Eines ist klar. Es war höchste Zeit, dass sich die EU mit einem modernen, dem Internet-Zeitalter angepassten Urheberrecht auseinandersetzt. Das aktuelle Urheberrecht stammt aus dem Jahr 2000, damals gab es noch nicht einmal Facebook, Twitter oder YouTube. Doch der jetzige Gesetzentwurf würde bedeuten: Unser Alltag im Internet, er wäre nicht mehr so, wie er bis jetzt war.
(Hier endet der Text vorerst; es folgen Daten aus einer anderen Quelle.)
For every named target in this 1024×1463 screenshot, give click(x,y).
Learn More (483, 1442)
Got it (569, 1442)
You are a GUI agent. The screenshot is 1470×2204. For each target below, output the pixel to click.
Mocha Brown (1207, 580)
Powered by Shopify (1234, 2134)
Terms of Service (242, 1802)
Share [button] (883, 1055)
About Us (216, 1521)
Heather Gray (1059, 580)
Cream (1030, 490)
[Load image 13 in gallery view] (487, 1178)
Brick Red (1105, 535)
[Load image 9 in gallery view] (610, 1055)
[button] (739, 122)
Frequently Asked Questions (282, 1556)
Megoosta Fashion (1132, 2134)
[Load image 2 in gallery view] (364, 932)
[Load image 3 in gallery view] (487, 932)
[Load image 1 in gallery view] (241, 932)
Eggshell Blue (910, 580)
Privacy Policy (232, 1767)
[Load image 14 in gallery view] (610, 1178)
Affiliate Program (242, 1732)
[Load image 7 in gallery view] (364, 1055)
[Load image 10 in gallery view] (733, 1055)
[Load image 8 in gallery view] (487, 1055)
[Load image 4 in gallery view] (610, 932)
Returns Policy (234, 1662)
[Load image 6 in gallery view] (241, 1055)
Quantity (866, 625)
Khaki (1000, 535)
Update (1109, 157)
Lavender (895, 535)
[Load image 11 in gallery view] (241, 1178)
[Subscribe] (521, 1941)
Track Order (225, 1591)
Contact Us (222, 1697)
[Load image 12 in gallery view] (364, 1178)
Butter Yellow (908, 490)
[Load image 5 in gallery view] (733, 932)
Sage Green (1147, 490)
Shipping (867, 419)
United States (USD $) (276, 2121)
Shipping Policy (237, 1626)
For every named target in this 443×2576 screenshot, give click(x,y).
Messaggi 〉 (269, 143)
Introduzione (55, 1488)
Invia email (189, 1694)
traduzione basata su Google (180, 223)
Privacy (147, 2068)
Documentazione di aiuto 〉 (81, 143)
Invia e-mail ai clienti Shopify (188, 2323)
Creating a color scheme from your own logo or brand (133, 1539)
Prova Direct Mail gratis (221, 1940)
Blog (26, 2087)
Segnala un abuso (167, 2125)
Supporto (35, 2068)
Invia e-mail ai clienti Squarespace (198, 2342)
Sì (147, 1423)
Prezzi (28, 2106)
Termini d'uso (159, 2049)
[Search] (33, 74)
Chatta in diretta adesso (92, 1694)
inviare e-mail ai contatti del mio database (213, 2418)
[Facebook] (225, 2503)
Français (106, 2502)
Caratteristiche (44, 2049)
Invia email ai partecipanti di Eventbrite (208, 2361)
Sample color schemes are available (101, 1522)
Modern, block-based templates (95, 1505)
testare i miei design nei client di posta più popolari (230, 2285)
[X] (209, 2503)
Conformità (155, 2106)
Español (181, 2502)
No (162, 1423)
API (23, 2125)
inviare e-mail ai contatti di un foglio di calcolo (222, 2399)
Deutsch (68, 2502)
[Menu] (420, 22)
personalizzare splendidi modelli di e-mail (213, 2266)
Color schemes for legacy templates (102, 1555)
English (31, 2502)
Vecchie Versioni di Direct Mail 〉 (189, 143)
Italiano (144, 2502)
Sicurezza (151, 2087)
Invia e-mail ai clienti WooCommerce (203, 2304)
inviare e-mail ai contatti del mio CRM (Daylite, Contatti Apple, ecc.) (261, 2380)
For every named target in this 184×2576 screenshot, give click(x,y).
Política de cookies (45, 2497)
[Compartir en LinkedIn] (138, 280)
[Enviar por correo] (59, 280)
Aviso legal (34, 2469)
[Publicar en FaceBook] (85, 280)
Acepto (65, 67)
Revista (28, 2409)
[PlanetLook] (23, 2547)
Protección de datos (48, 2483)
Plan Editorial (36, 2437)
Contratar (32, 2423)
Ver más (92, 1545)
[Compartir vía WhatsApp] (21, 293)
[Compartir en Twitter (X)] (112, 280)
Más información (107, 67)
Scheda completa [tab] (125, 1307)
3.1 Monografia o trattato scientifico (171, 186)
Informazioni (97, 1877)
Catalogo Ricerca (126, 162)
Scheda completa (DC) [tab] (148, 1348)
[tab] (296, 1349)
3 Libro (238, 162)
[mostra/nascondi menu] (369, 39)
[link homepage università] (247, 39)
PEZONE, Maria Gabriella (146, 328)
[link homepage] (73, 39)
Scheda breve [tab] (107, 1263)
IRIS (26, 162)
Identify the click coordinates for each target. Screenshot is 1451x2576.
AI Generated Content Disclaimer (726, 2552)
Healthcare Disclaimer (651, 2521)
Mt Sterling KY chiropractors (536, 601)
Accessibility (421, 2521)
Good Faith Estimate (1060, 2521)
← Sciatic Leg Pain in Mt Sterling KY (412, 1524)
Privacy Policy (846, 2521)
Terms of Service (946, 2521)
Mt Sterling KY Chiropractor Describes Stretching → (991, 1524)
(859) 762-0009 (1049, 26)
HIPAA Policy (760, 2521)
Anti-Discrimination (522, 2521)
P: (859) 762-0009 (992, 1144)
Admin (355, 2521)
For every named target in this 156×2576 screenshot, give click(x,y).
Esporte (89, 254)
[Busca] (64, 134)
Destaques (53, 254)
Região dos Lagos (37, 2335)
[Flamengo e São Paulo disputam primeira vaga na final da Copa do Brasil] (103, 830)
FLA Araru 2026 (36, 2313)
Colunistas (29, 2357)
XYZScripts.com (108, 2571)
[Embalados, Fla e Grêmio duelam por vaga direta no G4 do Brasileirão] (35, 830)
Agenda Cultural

Auf Wikipedia stöbern, das schöne Bild oder eine Zeile aus einem Song auf Instagram teilen – all das wäre deutlich erschwert. Jeder, der im Internet Medienberichte liest oder die Timelines in den sozialen Netzen verfolgt, ist betroffen. Denn es wäre nicht mehr jedem möglich, Zeitungsartikel und andere urheberrechtliche Veröffentlichungen kostenfrei zu verlinken. Plattformen sollen zukünftig jeden hochgeladenen Inhalt mit einer kostenpflichtigen Datenbank abgleichen, um festzustellen, ob es sich um urheberrechtlich geschützte Inhalte handeln könnte.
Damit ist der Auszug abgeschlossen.